Os ratos
Os ratos faziam parte da animação na Vamba. Grandes e pequenos, presentes em todo o lado, proporcionavam grandes correrias, animadas caçadas, e algum espectáculo.
Tive, no entanto, que proibir o “fogo-de-artifício”.
Alguns mais imaginativos tratavam de caçar ratos vivos que, de seguida regavam com combustível, e largavam depois de lhes pegar fogo. Não me lembro se havia apostas sobre a distância que o rato conseguia correr em chamas, mas lembro-me da preocupação que era quando o instinto do rato o levava a fugir para debaixo das barracas de madeira. Nunca houve incêndios, mas a proibição era prudentemente inevitável.

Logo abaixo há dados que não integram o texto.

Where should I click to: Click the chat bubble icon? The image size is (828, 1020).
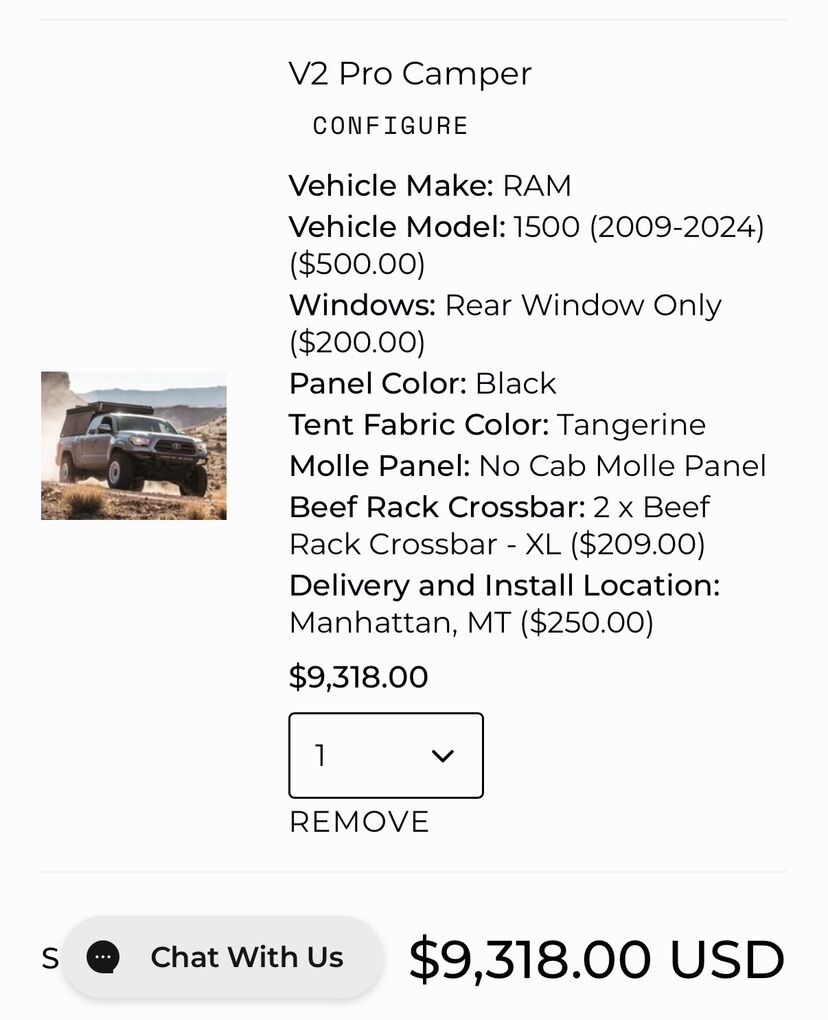[x=103, y=957]
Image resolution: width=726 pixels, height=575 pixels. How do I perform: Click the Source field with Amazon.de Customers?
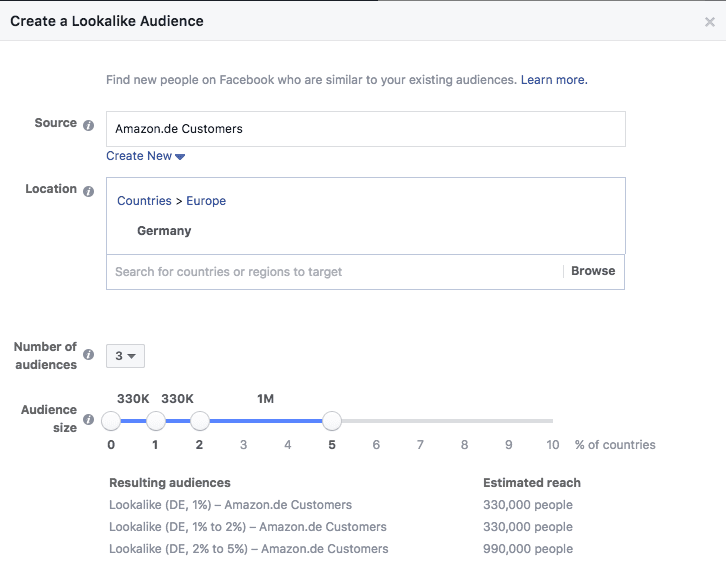[x=365, y=129]
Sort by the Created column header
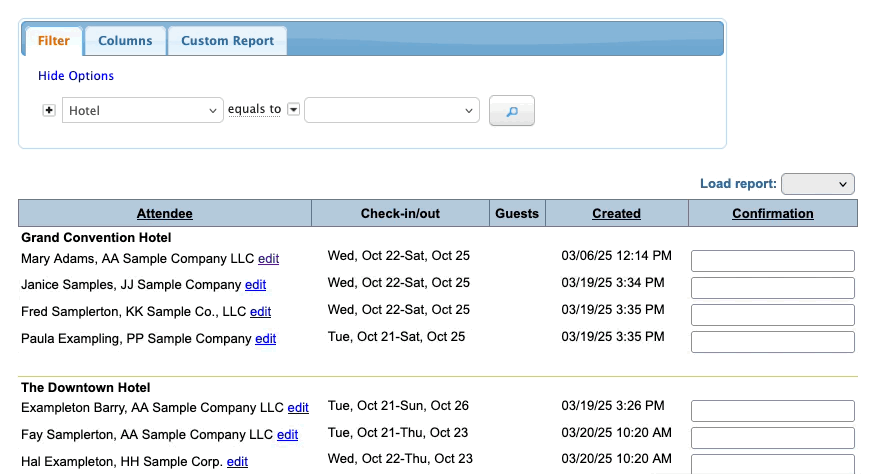The image size is (876, 474). (x=616, y=213)
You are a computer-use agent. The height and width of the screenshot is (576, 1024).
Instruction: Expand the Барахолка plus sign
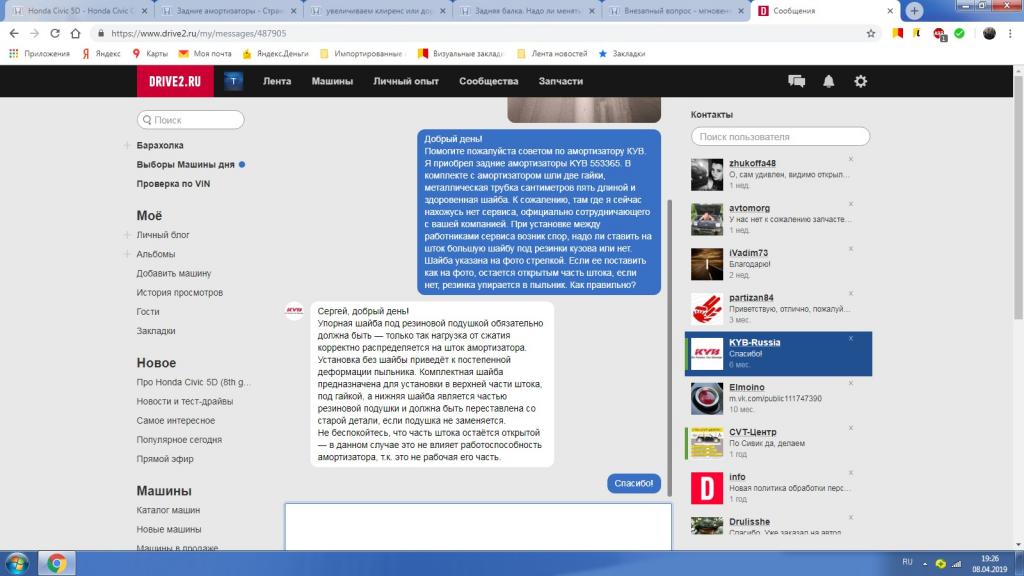coord(127,146)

Havia o MEU rato. Um ratito pequeno, que não se deixava apanhar, e que, todas as noites dava umas voltinhas na minha barraca – subia para uma divisória que separava a zona de dormir da de comer, chegando à ponta da divisória calculava o salto, aterrando na mesa, donde descia rapidamente antes que a bota ou chinelo lá chegasse. Noites a fio, o circuito repetia-se. Até que, um dia, aconteceu a cena do café.
Durante a noite, fazia-se café, que era distribuído pelo pessoal de reforço. Quando viam a minha luz acesa (eu lia muitas vezes até de madrugada), alguns soldados vinham-me oferecer o café, que sabia bem, mas…

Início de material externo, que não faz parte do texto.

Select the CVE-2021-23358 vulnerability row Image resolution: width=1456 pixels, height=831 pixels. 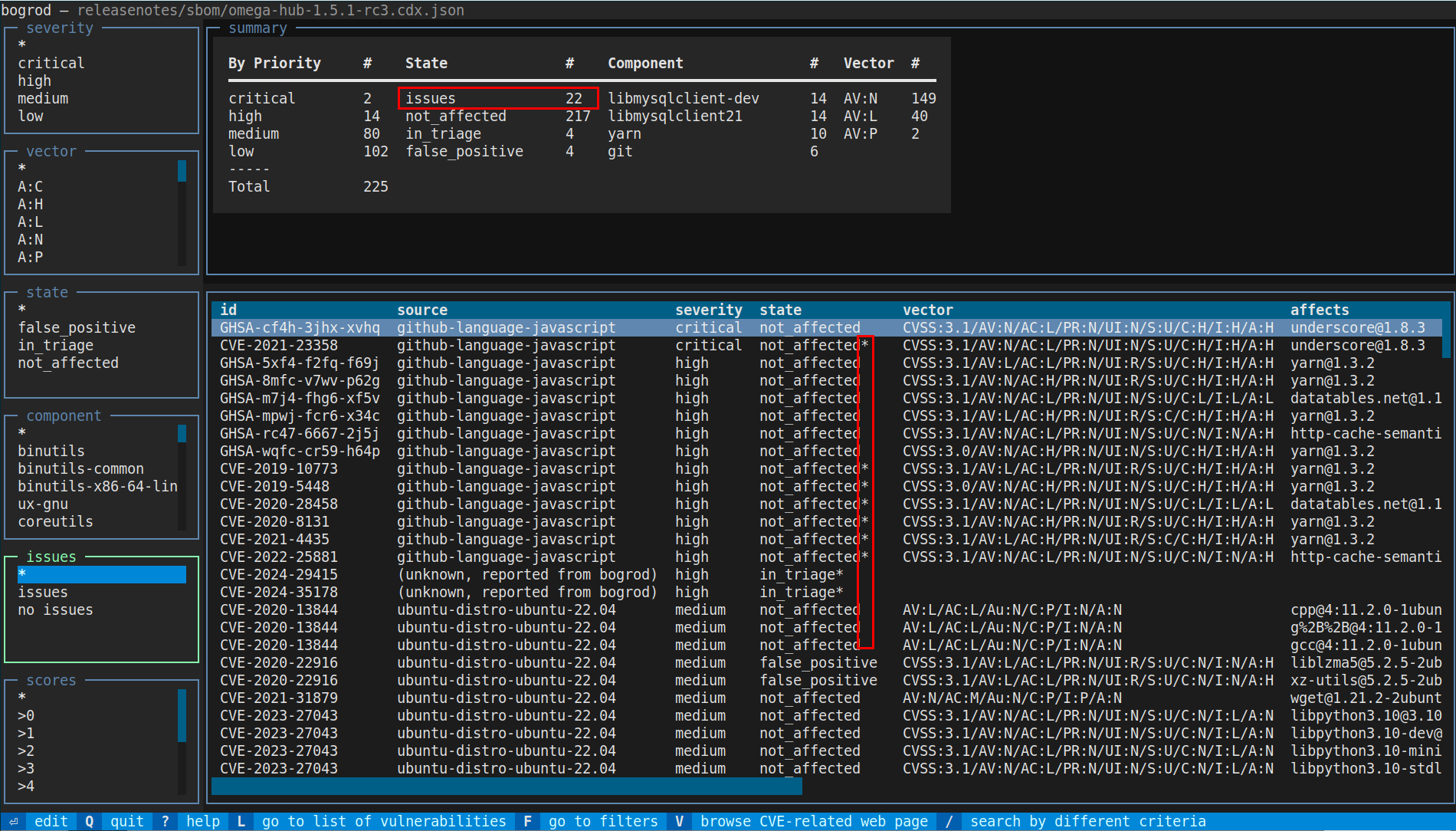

O café era uma coisa deslavada, tipo café da avó, para pior, nada de parecido com as excelentes bicas que bebíamos em Santa Isabel. Naturalmente – no quartel dispúnhamos do excelente lote do fazendeiro, tirado de uma máquina expresso; na Vamba era a mistela oficial da tropa, feita na cafeteira.
No entanto, eu pensava que mesmo daquele lote ordinário se podia fazer melhor, e, uma noite, desafiei o Duarte a fazer um café mais forte, pondo-lhe menos água.
- Meu alferes, já sei o que quer, amanhã vai ter um café a preceito.
E no dia seguinte lá apareceu o Duarte com… um senhor café. Era tão espesso, que a colher quase se aguentava em pé, no meio de tanta borra. Bem, como tinha sido ideia minha, para não dar parte de fraco, lá emborquei uns goles… daquilo!
O que eu fui fazer!
Fiquei eléctrico. Deitava-me, e tinha espasmos, saltava incapaz de estar deitado.
Acabei por gastar a noite acordado, em disputa com o rato: colocava um prato de alumínio na mesa, no local de aterragem, na tentativa de que, caindo na borda do prato o emborcasse e ficasse lá debaixo.
Várias vezes acertou no prato, mas nunca o emborcou. Apesar de tudo, não gostou do obstáculo, acabou por abandonar o circuito e nunca mais o vi.
Naturalmente que, no dia seguinte, ainda em brasa, aconselhei o Duarte a não repetir a experiência, antes que não fossem só os ratos a pegar fogo.